Memorial to forced labor in Nuremberg, Germany

Pictures and text by Britta Gainey

The memorial "Transit" was built to commemorate the hardship of forced laborers during the Second World War. It is located at a very busy traffic-point in Nuremberg, Germany, called the "Plärrer". The location was chosen for this memorial because the bus shelter at the Plärrer used to be a favored meeting place for forced laborers during WWII. The bus shelter itself was demolished after the war.

With this memorial, the City of Nuremberg takes responsibility for its involvement in the suffering of forced laborers during the 2nd World War. The memorial was built and inaugurated 15 October 2007.

I took the photos in the early afternoon of the 6th of September 2008.

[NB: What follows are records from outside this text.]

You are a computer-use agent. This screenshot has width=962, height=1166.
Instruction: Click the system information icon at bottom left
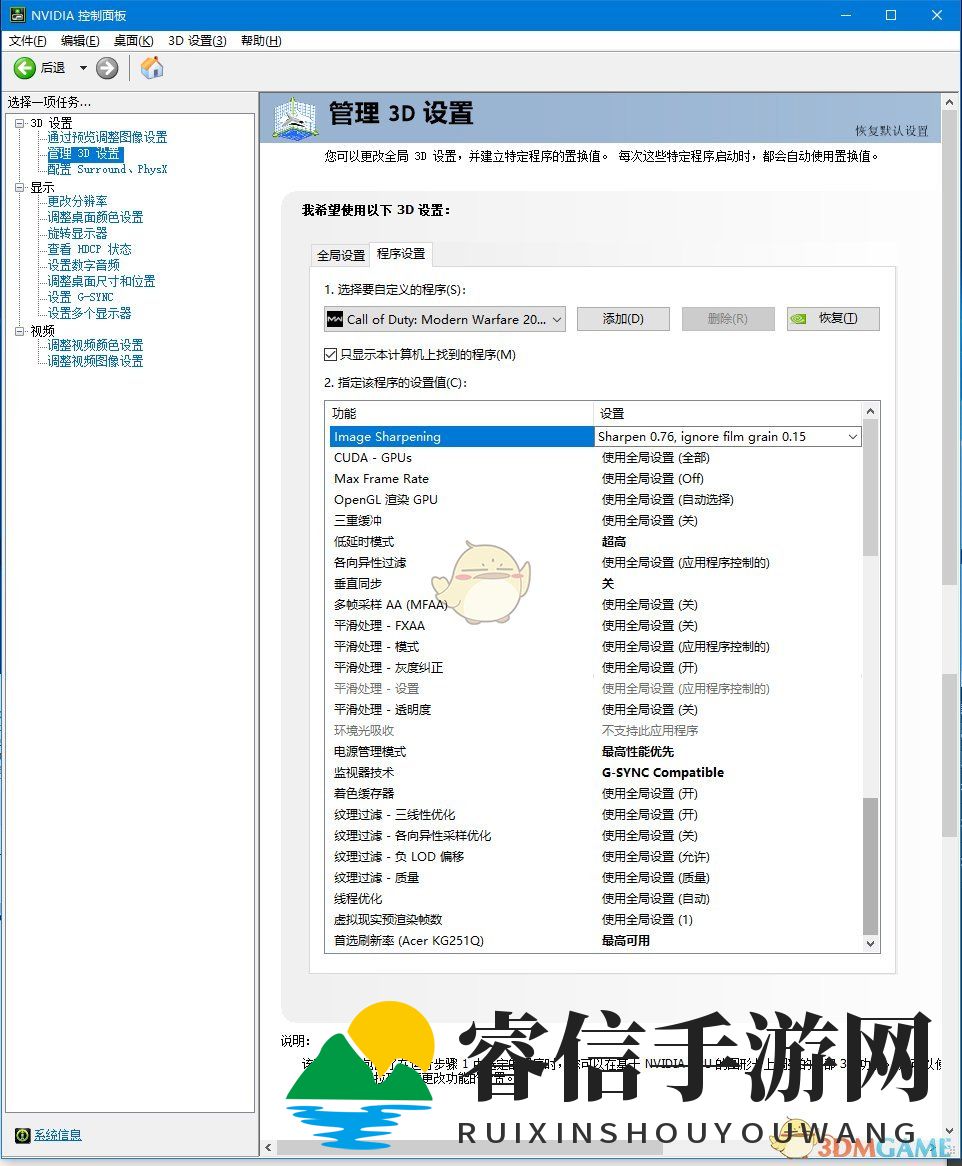click(21, 1135)
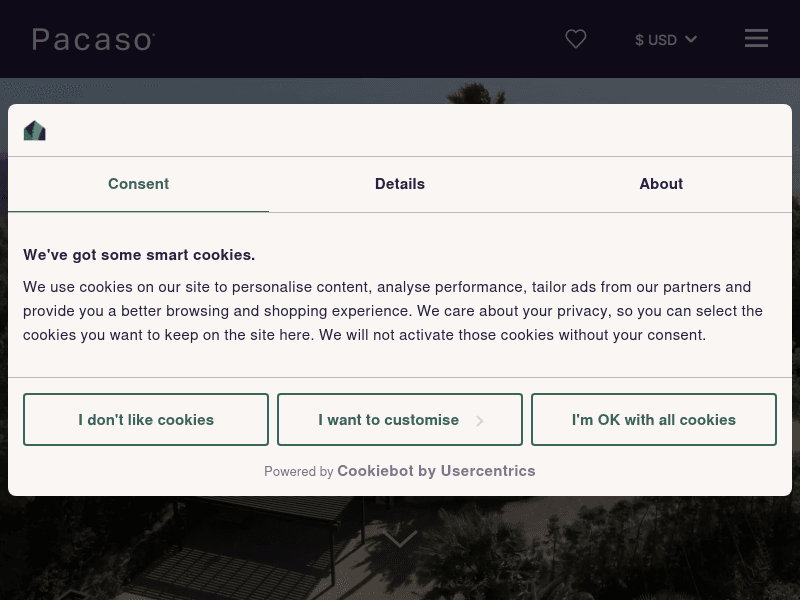Open the wishlist heart icon
Viewport: 800px width, 600px height.
click(576, 39)
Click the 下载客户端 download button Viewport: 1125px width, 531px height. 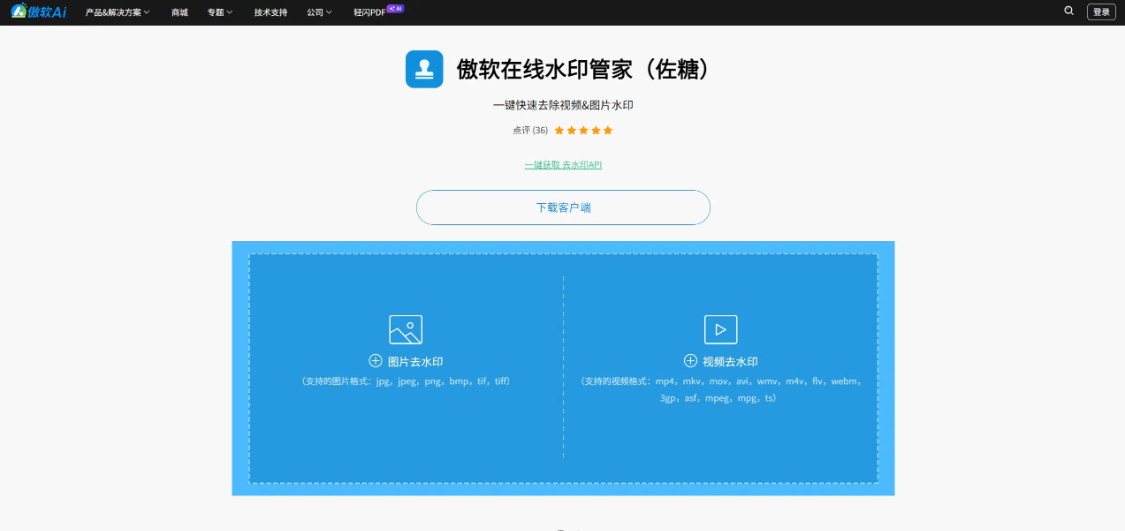(x=563, y=208)
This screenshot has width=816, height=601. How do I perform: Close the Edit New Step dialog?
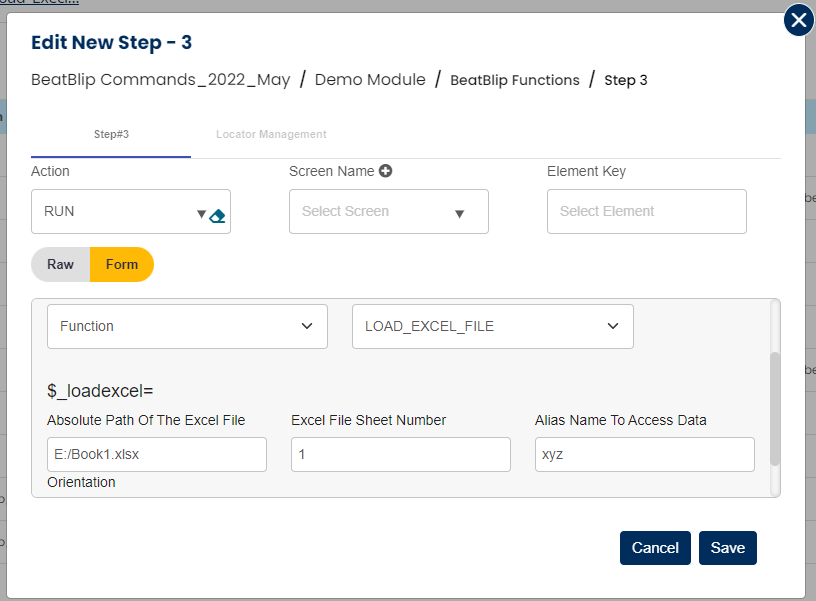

Walking towards the Plärrer coming from the City Center, one can get a first glimpse on the memorial.
Same Picture as above, only that the memorial is marked with an arrow..
Approaching the memorial. Behind the memorial one finds the platforms for the streetcars. The building to the left of the memorial is one the many entrances to the subway.
The part of the monument that is visible over ground. It is "hidden" from the streetcar platform by bushes.
The memorial is placed on a former light well. Behind the memorial one can see the other light wells that are still in use.
Looking back over the memorial to the street.
A detail of the memorial: the pattern consists of 3000 little metal figurines that symbolize the forced laborers.
A plaque is placed near the sculpture (supposedly there are two more plaques, but I was not able to find them).
The plaque is dirty and surrounded by waste.
The plaque shows the name of the memorial: "Transit". The word "Forced Labor" is imprinted on it in 14 languages, commemorating the nations that forced laborers were originally from. The words are centered around the word "Ort der Erinnerung" ("Place of Commemoration"). Under the subtitle "1939-1945 wurden Menschen ihrer Würde beraubt" ("1939-1945 human beings were robbed of their dignity"), one can read the following inscription: "Nürnberg, die Stadt des Friedens und der Menschenrechte, gedenkt des Leidens der ausländischen Arbeitskräfte, die während des Zweiten Weltkriegs hier in allen Bereichen der Wirtschaft eingesetzt waren, und bekennt sich zu dem Unrecht, das ihnen angetan wurde". ("Nuremberg, the city of peace and human rights, commemorates the suffering of the foreign laborers that were deployed here in all areas of economy during the Second World War, and admits to the injustice that was forced upon them.").
Walking into the subway station, one can see the underground part of the memorial placed above the major staircase.
This underground part of the memorial can be easily overlooked, unless someone points to it.
The memorial is being placed in line with the still working light wells.
Looking up from the bottom of the staircase, one has a slightly better view to the underground part of the memorial.
A close-up of the underground part shows that it consists of the same pattern of metal figurines than the over ground part and that it is placed in a former light well. Here, the figurines are placed upside down, with their heads hanging down.